╭──
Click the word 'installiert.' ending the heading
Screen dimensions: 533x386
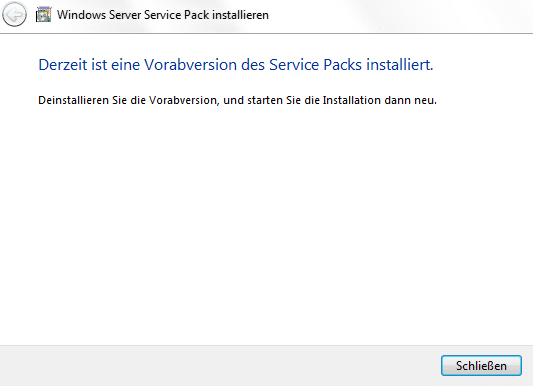tap(399, 65)
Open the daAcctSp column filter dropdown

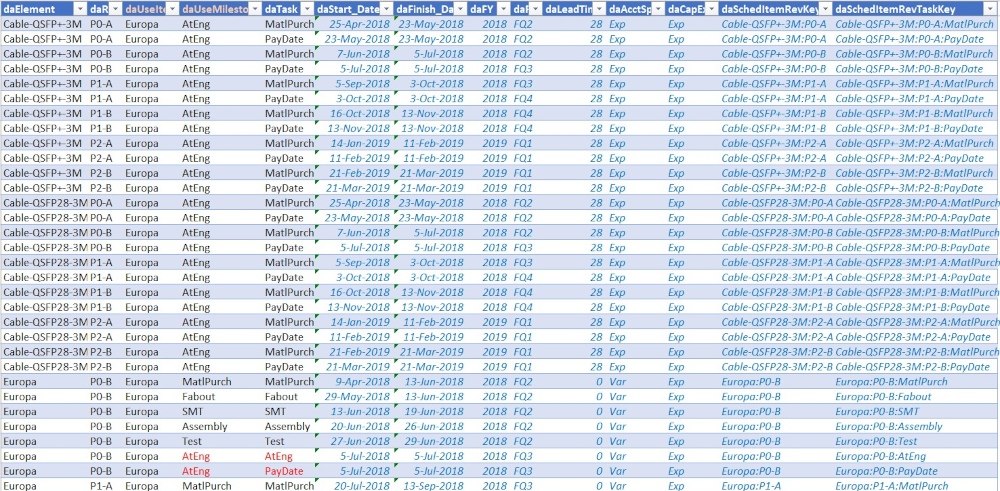[x=656, y=9]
╰──
[Task to complete]
Leaving the pictures aside, copy exactly and only the lines from the one holding "Screen dimensions: 533x386" through the final line of the data, both ends kept.

[Expected answer]
Screen dimensions: 533x386
tap(399, 65)
Open the daAcctSp column filter dropdown

[x=656, y=9]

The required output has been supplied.